えだは

モー神通信のTKです。ほんばんは。

大河ドラマ『功名が辻』

今回の大河ドラマは 豊臣家家臣・山内一豊が主人公となっています。その最終到達点が「一国一城の主」である初代・土佐藩藩主ということで、天下統一闘争の主体となる人物ではありません。その点ではやはり歴史劇としてのダイナミズムには欠けるのです。今作ではその弱点を、「支え合う夫婦」という家族劇と「サラリーマン的な出世物語」という要素を加えることでカバーしようとしているようです。特に後者は、毎回番組冒頭では何かと劇中のトピックを現代社会の会社人に例えて解説を加え、視聴者の感情移入を誘うなど工夫を凝らしている様が見られます。確かに土佐藩主というゴールは大手銀行の「地方都市の支店長」クラスにも通じ、頭取や役員(=天下統一)よりは一般サラリーマンの現実的な目標地点として共感しやすいように思います。ドラマは織田家に仕官(入社)したところから始まり、ひたすら戦場での功を求め、今は直属の上司・秀吉の下で一番出世を果たしたところ。同僚の中で最初に係長職についたような状況です。この後、ワンマン社長である信長が死んで、後継の派閥争いに巻き込まれていくわけです。こうした小市民劇的な味付けが歴史ドラマファンの嗜好に合うかどうかはともかく、その作劇の方向性には一貫性が感じられます。ただ、今週放送分はいただけませんでした。

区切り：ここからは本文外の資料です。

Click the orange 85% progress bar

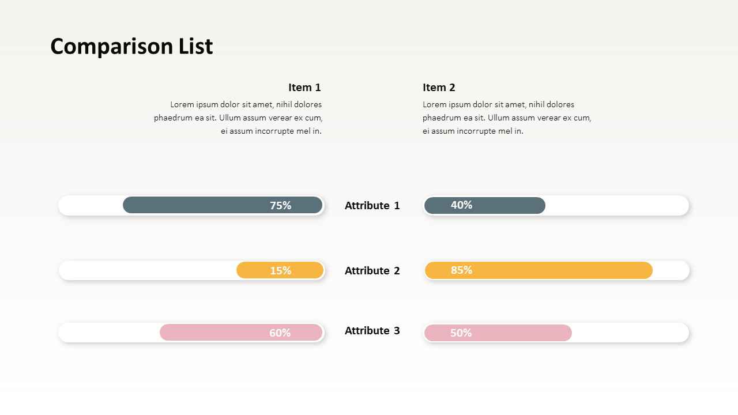(x=539, y=270)
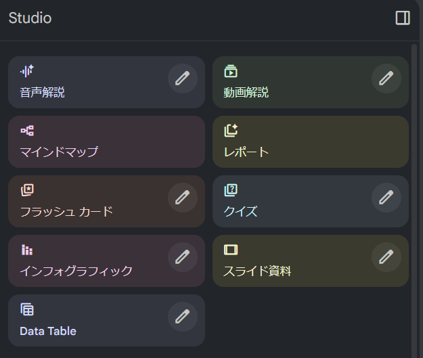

「長篠での戦を控え、一豊は秀吉に命じられて秀吉の義理の弟である大工の源助に馬防柵の普請を請う。その妻であり秀吉の妹である旭を「絶対安全だから」と説得し、源助を連れ出すことに成功するが、源助は自分が作った柵がどのように使われるのか見たいと戦場に舞い戻り、流れ矢を受けて命を落としてしまう。武田軍との戦には勝ったが、源助の死を知った一豊は妻・千代と共に涙を流し、責任を取って旭の前で切腹をしようとする…」

というストーリーだったんですけど、長篠の戦いは、集中的な鉄砲の投入という点で、異論あるにせよ一応は「戦国時代の戦闘の概念を革新した」とまで言われるエポックメイキングな歴史的事件として認識されているわけですよね。その戦いを取り上げるにあたって、合戦シーンは極めて淡白に流し、一大工が死んだの その責任がどうのに話が終始するのは、さすがに大河ドラマとしてはスケールが小さ過ぎるでしょうと。せっかく歴史という題材を扱うからには、その大きなうねりを作劇のテンションに利用しない手はない。なのに小市民的家族劇に焦点を当て過ぎて、せっかくの大波を乗り過ごしてしまったような印象を受けたのです。


これからしばらくは、本能寺以降 事態は急転するわけだけども、このあたりだけでもあまり千代にウエイトを置き過ぎずに進めて欲しいなと思うわけです。